Immediately after his reelection, Netanyahu backtracked, saying he meant simply that the region was in too much turmoil for the stability required to underpin Palestinian statehood. But Obama and his officials at the time suggested they could no longer take Netanyahu at his word, and pledged to “reevaluate” how best to defend Israel in international forums.
These days, Netanyahu appears determined to emphasize his two-state credibility, and was as outspoken as he has ever been in endorsing the outcome when he met last week with the European Union High Representative for Foreign Affairs and Security Policy Federica Mogherini.
“I don’t support a one-state solution — I don’t believe that’s a solution at all,” he told Mogherini. “I support the vision of two states for two peoples — a demilitarized Palestinian state that recognizes the Jewish state, and I look forward to discussing with you how we can advance that vision forth in a practical, secure and responsible way.”
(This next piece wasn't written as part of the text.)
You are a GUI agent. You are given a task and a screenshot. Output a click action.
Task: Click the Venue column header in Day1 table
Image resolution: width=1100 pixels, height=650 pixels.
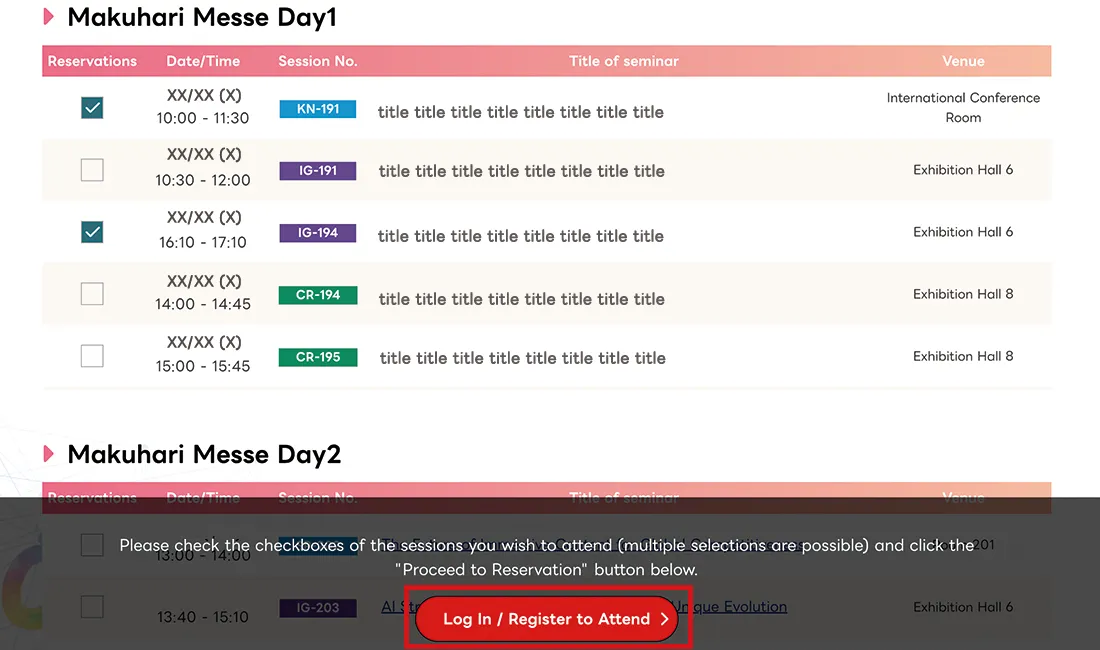click(x=963, y=61)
In his appearance with Mogherini, Netanyahu touted his backing for “practical steps” to promote Palestinian stability, such as “economic steps, added measures for reconstruction and development and ensuring ongoing humanitarian support.”
Obama administration officials once insisted that humanitarian economic improvement measures were welcome but inadequate and demanded of Israel serious consideration of diplomatic proposals.
Now, Obama seems resigned to such measures as the best possible way forward for the time being.
“If we can start building some trust around, for example, relieving the humanitarian suffering inside of Gaza and helping the ordinary people in Gaza to recover from the devastation that happened last year; if we can do more to create business opportunities and jobs inside the territories — if we can slowly rebuild that kind of trust, then I continue to believe that the logic of a two-state solution will reassert itself,” Obama told the Saudi-owned news channel, Al Arabiya, on May 15, referring to the Israel-Gaza war of last summer.
The United States and Israel appear to be in crisis management mode for now, said Ori Nir, the spokesman for Americans for Peace Now. “There appears to be a tacit agreement that real negotiations are not possible in the foreseeable future and you do what you can do to keep things from deteriorating,” he said.
Notably, Obama did not in the Al Arabiya interview use any of the “re” words, like reassess and reevaluate, that had so spooked Israel and the pro-Israel community in March. Nor did the words come up in an interview with Jeffrey Goldberg in the Atlantic last week focusing principally on his relationship with Israel, or in Obama’s May 22 speech to a synagogue marking Jewish American Heritage Month. In both the interview and the speech, Obama said he was committed to Israel but added that criticizing Israel when it was at fault was necessary to maintain credibility when he was defending it.
Other measures of good will proffered in recent weeks by the Obama administration include selling $1.8 billion in advanced munitions to Israel, and blocking an effort at the five-year Nuclear Nonproliferation Treaty review to consider making the Middle East a nuclear-free zone. Israel opposes any such effort until there is comprehensive peace in the region.
Jonathan Schanzer, the vice president at the Foundation for Defense of Democracies, said the regional players who traditionally nudge the Palestinians toward peace talks are not available, because they are preoccupied with Iran and the Islamist violence wracking the region.
“The traditional camp that delivers the Palestinians to the negotiating table is not in a position to do so,” he said. “I don’t see the Sunni states, the Egyptians, the Saudis, the traditional power brokers, I don’t see them taking up this cause right now.”
But the détente between Obama and Netanyahu on two-state issues may not last longer than it takes to get an Iran deal in place. Notably, around the same time that a deal would kick in, in September, France plans on bringing up at the U.N. Security Council a resolution that would give Israel 18 months notice of Palestinian statehood recognition. Obama administration officials have indicated that they may not block a statehood recognition with a veto.
“The attitude to Netanyahu is ‘You said what you said, now show us.” Matt Duss, the president of the Foundation for Middle East Peace, said, referring to the Obama administration. “The things Netanyahu chooses to do and not do between now and then could have an impact.”